As spring edges into summer and snow melts in the high country, I think about camping among aspen trees. Another way to experience the forest is to leave the tent at home and rent a historic cabin from the U.S. Forest Service via www/recreation.gov.
I treasure days without driving, and from a forest service cabin, hiking trails are often close. These historic log cabins, with pine tree motifs on shutters, gates and doors, are intimate, cozy spaces with fly-specked windows, several beds, propane stoves, refrigerators and lighting. Most have no electricity. Forget computers. Try a little digital detox. Leave the cellphone at home and instead bring books, good friends, beer and wine, sourdough bread, binoculars and hiking boots.
The U.S. Forest Service evolved with available labor during the 1930s Great Depression. President Franklin Delano Roosevelt conceived of the extremely popular Civilian Conservation Corps. The CCC “boys,” who were out-of-work young men often from urban areas, built many forest ranger cabins that became known as “guard stations” because forest rangers stayed there to be closer to the natural resources they protected and to be available in fire season. Some guard stations had nearby barns for horses and tack or saddle gear. Almost all ranger stations had adjacent horse pastures.
Ranger stations became standardized with a bedroom, bathroom, well-lit kitchen and garage. Most of the garages were converted into an additional bedroom or sometimes bunkroom for seasonal staff. Kitchen-front doors open onto small stone porches and woodwork, and hinges and kitchen tables all demonstrate the excellent craftsmanship of the CCC.
My favorite cabin on the San Juan National Forest is the Aspen Guard Station on the Dolores Ranger District. Across the West, these historic log buildings are now available for seasonal rental including the Aspen Guard Station, the Glade Guard Station and the Jersey Jim Fire Tower, all maintained by dedicated volunteers working with the Jersey Jim Foundation. At the Aspen Guard Station, forest service employees stack firewood safe and dry outside in a “ranger manger.”

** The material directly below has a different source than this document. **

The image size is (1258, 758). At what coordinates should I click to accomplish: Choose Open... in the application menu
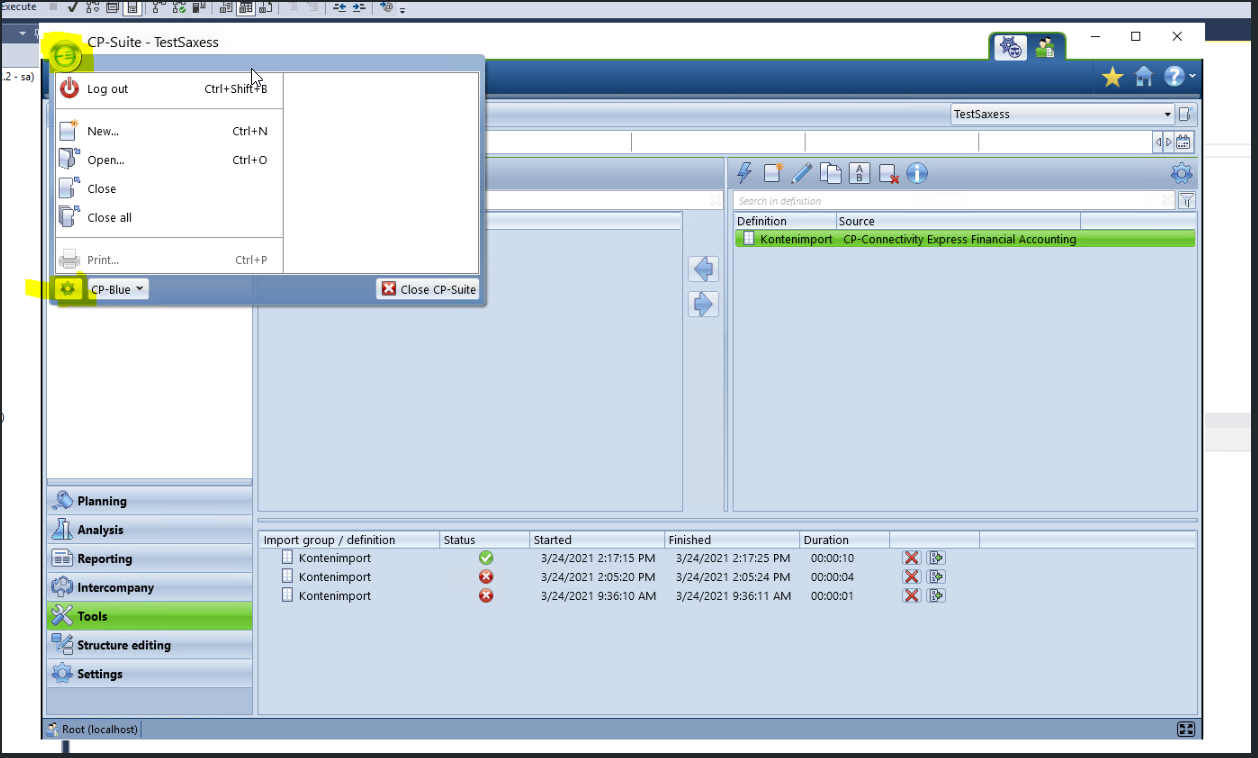(105, 160)
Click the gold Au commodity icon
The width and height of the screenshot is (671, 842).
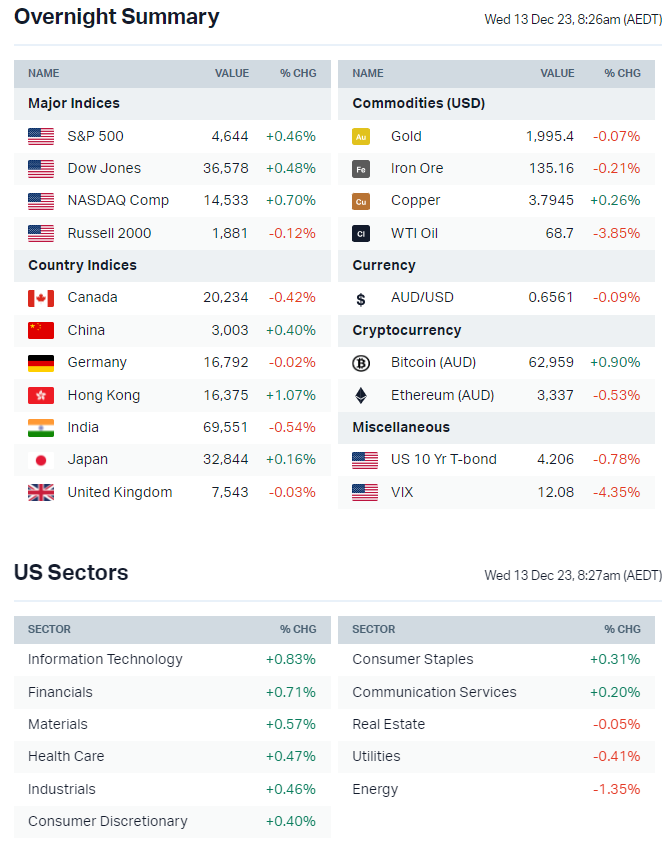coord(361,137)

I’ve stayed in the Aspen Guard Station as an historian-in-residence for the USFS as well as a paying visitor with my wife. We enjoyed daily hikes, including a short walk on the Big Al Trail, which is graded and perfect for wheelchairs with stunning views of the west side of the La Plata Mountains, including Hesperus, Sharkstooth and Centennial peaks.
The Glade Guard Station is not log but instead has a white clapboard exterior, a tall hipped roof and a lovely corner porch. Retired smokejumpers refurbished the building 15 years ago. Volunteers put in 10-hour days on the structure that replaced the original log cabin ranger station built in 1906 when the USFS was only a year old.
Other forests have fine cabins for rent, too, including the Lone Cone Ranger Cabin on the Grand Mesa Uncompahgre Gunnison National Forest (known affectionately as the GMUG). Twenty-four miles from Norwood and deep among aspen trees, the Lone Cone cabin has a stone front porch with a long distance view of Lone Cone Mountain to the west. I slept there with an archaeological survey crew when we spent three days searching for sheepherder arboglyphs or carved aspen trees, a valuable but increasingly scarce cultural resource.
Other cabins available on the GMUG are all above 9,000 feet, including Moose Manor, Aspen Leaf, Jackson Guard Station, Black Bear, Oak Cabin and the Silesca Ranger Station. These cabins have bedrooms but also sofa sleepers and twin beds. In some cabins you must bring your own lanterns. Kerosene lamps are not allowed. Cleaning supplies are provided. Hint, hint: Clean up before you leave.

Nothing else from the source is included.